An interesting observation was that a high proportion (61/110) of the patients in this study was on medication for diseases included among so-called metabolic disorders, especially treatment for hypertension and high blood lipids. This finding might be of interest for the discussion about the unknown aetiology to midportion Achilles tendinopathy, where metabolic factors have been suggested to possibly play a role for the aetiology. 7
The very good longer-term results shown in this study, allowing for Achilles tendon loading activities at desired level, are likely to have positive physical effects and might be especially important for the group of patients suffering from metabolic disorders. It is likely that there are also positive psychological effects. In a previous study using the SF-36 questionnaire, it was shown that patients suffering from chronic painful midportion Achilles tendinopathy also suffered emotionally in daily life, and that successful surgical treatment significantly improved their emotional status. 8
Conclusion
In conclusion, for patients with chronic painful midportion Achilles tendinopathy, treatment with US + CD-guided mini-surgery and plantaris tendon removal showed very good clinical results in this longer-term follow-up study.

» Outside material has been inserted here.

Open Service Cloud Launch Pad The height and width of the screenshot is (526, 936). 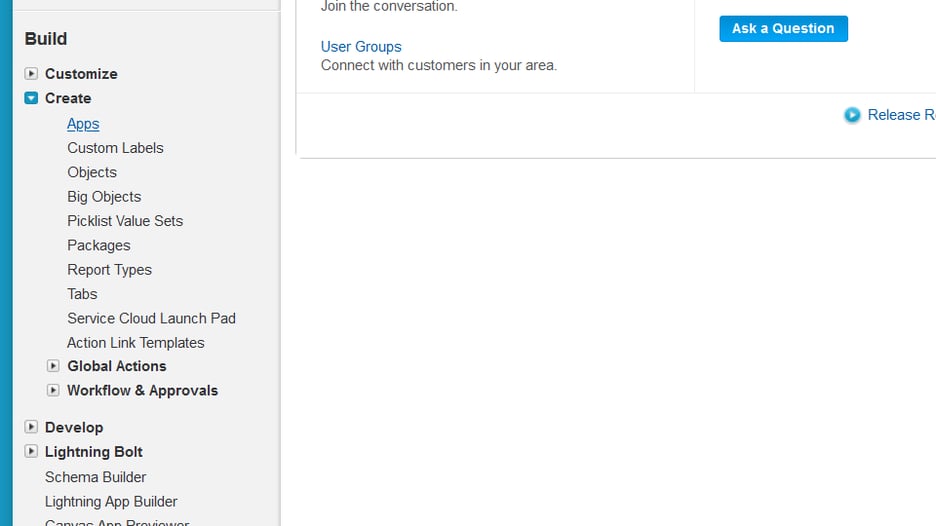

The treatment method shows stable and good clinical results over time, allowing for the patients to be physically active in their habitual Achilles tendon loading activities.
Footnotes
Declaration of conflicting interests
The author(s) declared no potential conflicts of interest with respect to the research, authorship, and/or publication of this article.
Funding
The author(s) received no financial support for the research, authorship, and/or publication of this article.
Ethical approval
Ethical approval for this study was obtained from the Regional Ethical Board in Umeå (DNR 04-157M; 2011-83-32M).
Informed consent
Written informed consent was obtained from all subjects before the study.